Physicians and patients should remain alert for the development of such events, throughout the entire treatment course, even in the absence of previous CV symptoms.

Patients should be informed about the symptoms of serious CV events and the steps to take if they occur.

There is no consistent evidence that concurrent use of aspirin mitigates the increased risk of serious CV thrombotic events associated with NSAID use.

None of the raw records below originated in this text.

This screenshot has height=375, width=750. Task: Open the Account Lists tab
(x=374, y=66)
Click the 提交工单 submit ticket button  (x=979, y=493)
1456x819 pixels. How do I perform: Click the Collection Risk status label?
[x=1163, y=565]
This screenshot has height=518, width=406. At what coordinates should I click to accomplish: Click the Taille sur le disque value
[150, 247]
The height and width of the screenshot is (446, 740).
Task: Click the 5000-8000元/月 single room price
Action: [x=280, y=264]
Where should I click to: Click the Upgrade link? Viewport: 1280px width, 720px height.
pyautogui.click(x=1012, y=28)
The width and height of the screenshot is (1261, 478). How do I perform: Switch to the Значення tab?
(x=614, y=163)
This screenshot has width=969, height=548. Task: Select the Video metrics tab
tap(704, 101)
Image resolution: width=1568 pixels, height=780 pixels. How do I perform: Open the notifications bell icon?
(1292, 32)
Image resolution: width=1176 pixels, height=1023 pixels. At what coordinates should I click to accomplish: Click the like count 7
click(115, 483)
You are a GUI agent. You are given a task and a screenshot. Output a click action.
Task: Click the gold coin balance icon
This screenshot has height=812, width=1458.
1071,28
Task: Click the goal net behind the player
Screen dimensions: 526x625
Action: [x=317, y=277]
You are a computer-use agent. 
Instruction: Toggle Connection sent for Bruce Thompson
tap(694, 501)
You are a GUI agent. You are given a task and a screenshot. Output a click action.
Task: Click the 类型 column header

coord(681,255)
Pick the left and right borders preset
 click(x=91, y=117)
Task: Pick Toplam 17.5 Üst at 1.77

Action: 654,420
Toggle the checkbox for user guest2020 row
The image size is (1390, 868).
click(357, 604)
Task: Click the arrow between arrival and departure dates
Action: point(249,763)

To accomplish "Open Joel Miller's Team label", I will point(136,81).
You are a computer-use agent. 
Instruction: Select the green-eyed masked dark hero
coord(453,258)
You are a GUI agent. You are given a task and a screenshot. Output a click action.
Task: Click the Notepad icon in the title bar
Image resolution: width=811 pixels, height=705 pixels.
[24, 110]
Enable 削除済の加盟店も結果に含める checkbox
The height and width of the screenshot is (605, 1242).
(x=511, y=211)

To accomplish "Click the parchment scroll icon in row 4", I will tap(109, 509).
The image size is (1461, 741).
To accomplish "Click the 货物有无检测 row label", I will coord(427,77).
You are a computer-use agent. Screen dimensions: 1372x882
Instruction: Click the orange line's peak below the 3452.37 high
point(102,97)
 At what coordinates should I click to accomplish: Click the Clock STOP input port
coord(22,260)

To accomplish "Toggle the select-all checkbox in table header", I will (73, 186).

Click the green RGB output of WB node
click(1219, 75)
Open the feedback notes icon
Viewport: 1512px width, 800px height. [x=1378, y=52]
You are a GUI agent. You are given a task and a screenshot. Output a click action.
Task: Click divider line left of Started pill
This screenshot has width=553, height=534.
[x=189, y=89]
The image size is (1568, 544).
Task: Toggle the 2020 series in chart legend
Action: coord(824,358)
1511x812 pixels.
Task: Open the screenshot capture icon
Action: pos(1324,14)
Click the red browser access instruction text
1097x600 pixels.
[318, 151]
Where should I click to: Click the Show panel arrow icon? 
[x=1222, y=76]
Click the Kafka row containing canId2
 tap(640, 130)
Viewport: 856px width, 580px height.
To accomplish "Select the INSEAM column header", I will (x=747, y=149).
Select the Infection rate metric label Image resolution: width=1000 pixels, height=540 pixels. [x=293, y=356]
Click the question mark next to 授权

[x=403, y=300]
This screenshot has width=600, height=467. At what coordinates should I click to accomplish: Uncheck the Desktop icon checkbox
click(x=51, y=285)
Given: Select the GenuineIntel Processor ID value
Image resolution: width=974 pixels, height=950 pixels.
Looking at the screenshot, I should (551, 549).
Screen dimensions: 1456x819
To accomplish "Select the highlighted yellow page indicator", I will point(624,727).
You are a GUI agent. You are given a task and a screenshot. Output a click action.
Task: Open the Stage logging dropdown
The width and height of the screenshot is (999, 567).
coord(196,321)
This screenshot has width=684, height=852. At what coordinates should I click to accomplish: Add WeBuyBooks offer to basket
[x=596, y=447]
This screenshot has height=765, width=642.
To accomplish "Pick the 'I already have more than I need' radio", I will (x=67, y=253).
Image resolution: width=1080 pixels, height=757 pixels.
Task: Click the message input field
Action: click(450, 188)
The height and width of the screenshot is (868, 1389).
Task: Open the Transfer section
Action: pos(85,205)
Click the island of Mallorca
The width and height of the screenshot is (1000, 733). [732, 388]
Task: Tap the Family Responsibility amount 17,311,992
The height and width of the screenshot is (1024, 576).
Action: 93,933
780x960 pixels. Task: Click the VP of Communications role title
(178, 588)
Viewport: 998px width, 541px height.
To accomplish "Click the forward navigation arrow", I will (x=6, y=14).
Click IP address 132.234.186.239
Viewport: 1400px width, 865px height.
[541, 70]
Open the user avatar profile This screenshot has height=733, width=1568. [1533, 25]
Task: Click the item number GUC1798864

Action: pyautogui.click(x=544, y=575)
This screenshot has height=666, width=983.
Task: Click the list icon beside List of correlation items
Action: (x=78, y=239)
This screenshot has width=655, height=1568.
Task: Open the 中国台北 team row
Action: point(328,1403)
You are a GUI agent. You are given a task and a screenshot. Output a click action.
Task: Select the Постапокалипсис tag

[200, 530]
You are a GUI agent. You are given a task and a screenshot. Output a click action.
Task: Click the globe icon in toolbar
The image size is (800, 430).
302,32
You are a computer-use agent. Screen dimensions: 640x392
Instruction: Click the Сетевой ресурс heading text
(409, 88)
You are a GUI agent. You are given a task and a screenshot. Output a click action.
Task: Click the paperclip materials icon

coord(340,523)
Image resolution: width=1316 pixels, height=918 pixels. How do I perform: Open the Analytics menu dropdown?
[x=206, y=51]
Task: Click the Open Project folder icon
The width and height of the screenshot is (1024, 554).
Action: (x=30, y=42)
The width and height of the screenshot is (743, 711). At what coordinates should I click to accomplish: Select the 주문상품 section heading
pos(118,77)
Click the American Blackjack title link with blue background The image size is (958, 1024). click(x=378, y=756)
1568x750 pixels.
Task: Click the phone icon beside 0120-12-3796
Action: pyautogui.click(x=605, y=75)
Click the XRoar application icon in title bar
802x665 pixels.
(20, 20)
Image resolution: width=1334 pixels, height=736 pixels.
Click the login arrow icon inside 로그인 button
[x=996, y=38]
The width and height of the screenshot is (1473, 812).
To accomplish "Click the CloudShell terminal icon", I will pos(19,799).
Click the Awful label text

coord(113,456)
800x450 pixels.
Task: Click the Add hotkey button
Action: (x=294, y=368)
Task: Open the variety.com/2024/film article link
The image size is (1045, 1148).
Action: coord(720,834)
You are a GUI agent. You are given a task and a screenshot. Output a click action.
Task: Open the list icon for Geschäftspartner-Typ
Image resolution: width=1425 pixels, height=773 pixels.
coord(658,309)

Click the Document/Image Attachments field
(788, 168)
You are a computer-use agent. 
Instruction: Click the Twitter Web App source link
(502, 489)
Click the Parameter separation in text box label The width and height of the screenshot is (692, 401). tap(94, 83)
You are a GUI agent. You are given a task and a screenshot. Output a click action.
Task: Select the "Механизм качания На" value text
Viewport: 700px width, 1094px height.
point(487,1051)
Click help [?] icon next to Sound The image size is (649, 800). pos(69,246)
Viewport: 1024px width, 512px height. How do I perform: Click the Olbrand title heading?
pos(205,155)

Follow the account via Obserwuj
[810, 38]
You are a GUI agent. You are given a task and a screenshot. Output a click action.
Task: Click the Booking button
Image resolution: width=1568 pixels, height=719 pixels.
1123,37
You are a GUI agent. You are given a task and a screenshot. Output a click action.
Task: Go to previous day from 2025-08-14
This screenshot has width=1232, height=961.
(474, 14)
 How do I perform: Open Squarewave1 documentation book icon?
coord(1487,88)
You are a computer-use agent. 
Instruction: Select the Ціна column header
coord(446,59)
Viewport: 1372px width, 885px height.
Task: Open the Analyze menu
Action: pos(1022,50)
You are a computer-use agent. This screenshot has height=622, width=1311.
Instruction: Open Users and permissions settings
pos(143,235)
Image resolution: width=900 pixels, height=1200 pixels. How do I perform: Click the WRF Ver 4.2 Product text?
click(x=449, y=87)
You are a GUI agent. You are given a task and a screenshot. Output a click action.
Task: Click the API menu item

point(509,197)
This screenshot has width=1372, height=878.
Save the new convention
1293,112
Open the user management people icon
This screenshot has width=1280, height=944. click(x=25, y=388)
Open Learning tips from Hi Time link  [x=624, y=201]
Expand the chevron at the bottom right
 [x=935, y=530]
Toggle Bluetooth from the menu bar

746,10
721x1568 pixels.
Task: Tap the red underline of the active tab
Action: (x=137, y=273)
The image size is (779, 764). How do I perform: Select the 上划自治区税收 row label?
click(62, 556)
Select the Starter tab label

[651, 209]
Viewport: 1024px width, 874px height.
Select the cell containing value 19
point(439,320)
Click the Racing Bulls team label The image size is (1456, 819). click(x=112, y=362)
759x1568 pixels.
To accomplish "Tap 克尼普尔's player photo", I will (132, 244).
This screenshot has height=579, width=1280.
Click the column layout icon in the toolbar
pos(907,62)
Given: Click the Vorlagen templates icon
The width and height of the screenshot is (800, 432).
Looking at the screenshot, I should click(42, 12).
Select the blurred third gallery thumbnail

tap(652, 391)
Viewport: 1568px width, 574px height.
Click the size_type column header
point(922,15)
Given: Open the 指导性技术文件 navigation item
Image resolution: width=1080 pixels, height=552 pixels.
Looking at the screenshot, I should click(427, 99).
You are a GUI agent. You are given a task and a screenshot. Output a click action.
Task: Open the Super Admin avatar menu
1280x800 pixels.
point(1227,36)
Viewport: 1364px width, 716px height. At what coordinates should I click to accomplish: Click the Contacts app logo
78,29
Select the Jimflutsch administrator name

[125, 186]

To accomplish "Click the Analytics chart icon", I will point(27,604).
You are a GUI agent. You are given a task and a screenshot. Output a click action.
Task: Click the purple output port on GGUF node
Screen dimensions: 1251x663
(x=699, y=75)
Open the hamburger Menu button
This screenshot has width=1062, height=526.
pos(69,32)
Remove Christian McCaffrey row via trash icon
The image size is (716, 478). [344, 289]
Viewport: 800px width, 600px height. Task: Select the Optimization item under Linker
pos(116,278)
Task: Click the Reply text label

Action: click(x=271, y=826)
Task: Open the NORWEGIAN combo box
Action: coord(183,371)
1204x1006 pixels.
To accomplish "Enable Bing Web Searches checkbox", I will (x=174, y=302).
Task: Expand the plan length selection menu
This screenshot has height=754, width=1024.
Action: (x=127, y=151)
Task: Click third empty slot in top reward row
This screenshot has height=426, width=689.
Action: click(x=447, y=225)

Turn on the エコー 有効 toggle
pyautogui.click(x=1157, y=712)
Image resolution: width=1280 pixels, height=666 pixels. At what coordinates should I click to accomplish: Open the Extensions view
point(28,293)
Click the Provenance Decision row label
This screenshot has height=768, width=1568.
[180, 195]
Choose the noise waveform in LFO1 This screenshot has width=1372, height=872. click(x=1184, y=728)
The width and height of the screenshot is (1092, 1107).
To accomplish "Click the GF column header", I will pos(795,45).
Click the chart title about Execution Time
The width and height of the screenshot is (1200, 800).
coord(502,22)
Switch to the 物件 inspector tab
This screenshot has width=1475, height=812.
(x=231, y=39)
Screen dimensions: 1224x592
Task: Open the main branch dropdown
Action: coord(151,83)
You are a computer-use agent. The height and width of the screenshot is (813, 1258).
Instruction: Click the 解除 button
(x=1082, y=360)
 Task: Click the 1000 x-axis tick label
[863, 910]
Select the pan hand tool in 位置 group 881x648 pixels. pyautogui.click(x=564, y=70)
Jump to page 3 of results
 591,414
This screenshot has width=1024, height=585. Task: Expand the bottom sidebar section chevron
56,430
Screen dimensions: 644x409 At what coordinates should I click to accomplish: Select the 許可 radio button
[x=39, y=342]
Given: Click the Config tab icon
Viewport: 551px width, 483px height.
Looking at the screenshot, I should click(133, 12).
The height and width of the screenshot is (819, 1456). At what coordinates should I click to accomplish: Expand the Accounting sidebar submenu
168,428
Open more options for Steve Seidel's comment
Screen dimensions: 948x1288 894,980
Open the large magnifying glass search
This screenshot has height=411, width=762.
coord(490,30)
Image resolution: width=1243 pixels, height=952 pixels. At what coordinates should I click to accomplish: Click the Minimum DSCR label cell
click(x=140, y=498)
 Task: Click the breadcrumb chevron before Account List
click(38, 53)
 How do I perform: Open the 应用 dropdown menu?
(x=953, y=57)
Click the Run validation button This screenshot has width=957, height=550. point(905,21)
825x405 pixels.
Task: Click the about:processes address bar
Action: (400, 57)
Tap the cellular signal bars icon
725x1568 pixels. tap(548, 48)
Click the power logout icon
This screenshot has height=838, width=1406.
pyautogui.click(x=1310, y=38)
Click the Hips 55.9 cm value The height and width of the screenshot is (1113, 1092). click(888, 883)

The concurrent use of aspirin and an NSAID, such as celecoxib, increases the risk of serious gastrointestinal (GI) events [see Warnings and Precautions ].

Status Post Coronary Artery Bypass Graft (CABG) Surgery Two large, controlled clinical trials of a COX-2 selective NSAID for the treatment of pain in the first 10 to 14 days following CABG surgery found an increased incidence of myocardial infarction and stroke.

NSAIDs are contraindicated in the setting of CABG [see Contraindications ].

Post-MI Patients Observational studies conducted in the Danish National Registry have demonstrated that patients treated with NSAIDs in the post-MI period were at increased risk of reinfarction, CV-related death, and all-cause mortality beginning in the first week of treatment.

In this same cohort, the incidence of death in the first year post-MI was 20 per 100 person years in NSAID-treated patients compared to 12 per 100 person years in non-NSAID exposed patients.